В начале лета 1942 года мама завербовалась работать на завод имени Сталина, и мы переехали в город Молотов (бывшую и нынешнюю Пермь), а оттуда глубокой осенью перебрались к старшей сестре отца, сосланной еще до войны с семьей на пятнадцать лет в Томскую область в тайгу.

В июле 1944 года мы с мамой вернулись в Ленинград. Наш дом и квартира на Ковенском переулке, 9, сгорели до основания, и нас на время приютила племянница отца - Наташа Федулова. Она жила в коммунальной квартире на Лиговском проспекте, 65. Квартира была большая, многокомнатная.
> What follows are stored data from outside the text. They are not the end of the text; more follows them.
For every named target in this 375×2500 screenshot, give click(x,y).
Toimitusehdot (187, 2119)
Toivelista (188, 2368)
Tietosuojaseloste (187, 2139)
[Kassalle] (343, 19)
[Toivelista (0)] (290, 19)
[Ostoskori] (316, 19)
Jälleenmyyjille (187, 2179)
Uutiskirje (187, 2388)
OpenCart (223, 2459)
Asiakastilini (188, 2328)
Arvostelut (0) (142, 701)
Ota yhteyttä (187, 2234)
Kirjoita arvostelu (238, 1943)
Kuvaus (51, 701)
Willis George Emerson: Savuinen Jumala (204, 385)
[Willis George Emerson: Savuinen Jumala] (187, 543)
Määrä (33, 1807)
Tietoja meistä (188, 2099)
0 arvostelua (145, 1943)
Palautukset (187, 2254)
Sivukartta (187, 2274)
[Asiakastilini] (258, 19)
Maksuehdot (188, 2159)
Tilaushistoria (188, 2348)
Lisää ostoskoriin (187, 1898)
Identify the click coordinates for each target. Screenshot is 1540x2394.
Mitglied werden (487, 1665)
Жили человек двадцать.

Хорошо помню, как помогал маме мыть полы в коридоре и на кухне, а потом натирал их мастикой и щеткой до блеска. Мама поступила работать в райком-мунотдел Дзержинского района заведующей отделом очистки города. Нам дали маленькую отдельную квартиру на Баскове переулке, 6. Вещей и мебели у нас своих не было. В комнате поставили канцелярский стол, старую железную кровать и маленький старый развалившийся диван. На кухне был только кухонный стол.

Осенью 1944 года я пошел в 7-й класс 200-й школы. Учился я очень и очень плохо. В табеле за первую четверть почти все оценки были двойки. Я очень редко ходил на занятия. Вместо занятий в школе я утром отправлялся на Московский вокзал встречать поезда и предлагал себя в виде носильщика, предлагая подвести вещи до дома. Так и зарабатывал от двух до пяти рублей - кто сколько даст. Бежал в булочную с надеждой, что кто-то продаст городскую булку. Съедал и опять на вокзал.
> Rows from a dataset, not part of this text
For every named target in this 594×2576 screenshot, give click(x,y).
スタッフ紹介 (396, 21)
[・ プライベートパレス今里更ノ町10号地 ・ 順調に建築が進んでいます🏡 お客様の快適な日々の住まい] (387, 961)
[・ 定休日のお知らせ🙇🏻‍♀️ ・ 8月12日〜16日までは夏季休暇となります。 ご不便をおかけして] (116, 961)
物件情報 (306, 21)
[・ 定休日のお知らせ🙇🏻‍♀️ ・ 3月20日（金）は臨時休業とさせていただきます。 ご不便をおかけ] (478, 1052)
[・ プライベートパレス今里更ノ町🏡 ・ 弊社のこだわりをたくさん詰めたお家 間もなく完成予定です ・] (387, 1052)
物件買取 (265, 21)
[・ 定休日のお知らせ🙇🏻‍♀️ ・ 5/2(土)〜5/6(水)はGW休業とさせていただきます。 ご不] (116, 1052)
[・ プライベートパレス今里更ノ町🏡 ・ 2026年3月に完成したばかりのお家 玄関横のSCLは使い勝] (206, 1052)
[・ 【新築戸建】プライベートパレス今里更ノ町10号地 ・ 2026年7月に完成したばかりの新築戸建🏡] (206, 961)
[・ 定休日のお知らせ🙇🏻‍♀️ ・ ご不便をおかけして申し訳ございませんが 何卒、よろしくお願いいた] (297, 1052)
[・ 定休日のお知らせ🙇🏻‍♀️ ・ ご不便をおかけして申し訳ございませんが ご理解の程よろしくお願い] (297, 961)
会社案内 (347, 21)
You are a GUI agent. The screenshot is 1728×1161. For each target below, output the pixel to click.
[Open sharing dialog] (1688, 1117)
В школе я был похож на гопника. У меня были залатанные штаны, рубашка, сшитая мамой из разных старых вещей, на ногах калоши, а вместо носок, небольшие синие портянки. Зимой носил ватник военных лет. Старый, выгоревший, без воротника. В классе меня терпели, потому что я был хулиганистый, сильный мальчишка и никого не боялся...

* Значительно позже я через архив отдела народного образования нашел ее фамилию - Рейнфельд 3. Ф.

** Теперь, когда о Лычково говорят много, в некоторых публикациях упоминается, что 18 июля при бомбежке погибло около двух тысяч детей. Вспоминая виденное, а, главное, бегство массы детей в сторону небольшого леса, могу утверждать, что многие остались живы. Кроме того, в эшелоне из 12 вагонов, попавшем под бомбежку на станции Лычково, просто не было такого количества детей. Если бы цифра в две тысячи погибших была бы верной, то какая же по площади должна быть братская могила на маленьком сельском кладбище? Трагическую историю гибели ленинградских детей в Лычково нельзя забыть. Но она должна быть правдивой.

*** В 2006 году я написал письмо главе администрации Белохолуницкого района с вопросом: помнит ли кто-то о детском доме ленинградских детей, которые привезли к ним в район в конце июля 1941 года из Лычково. Неожиданно быстро получил ответ от председателя Совета ветеранов района, где говорилось, что в селе Прокопье располагался детский дом из школьников 180-й школы Ленинграда до 1944 года. Сохранились списки детдомовцев, где Федулов Джон Дмитриевич, 1929 года рождения, числится под номером 108. Всего в списке 147 человек. В списке против некоторых фамилий детей есть 6-7 пометок - «выбыл в Ленинград по адресу ...». Это те, кого, видимо, забирали матери. Против моей фамилии пометки нет. Я ушел сам, никому ничего не сказав.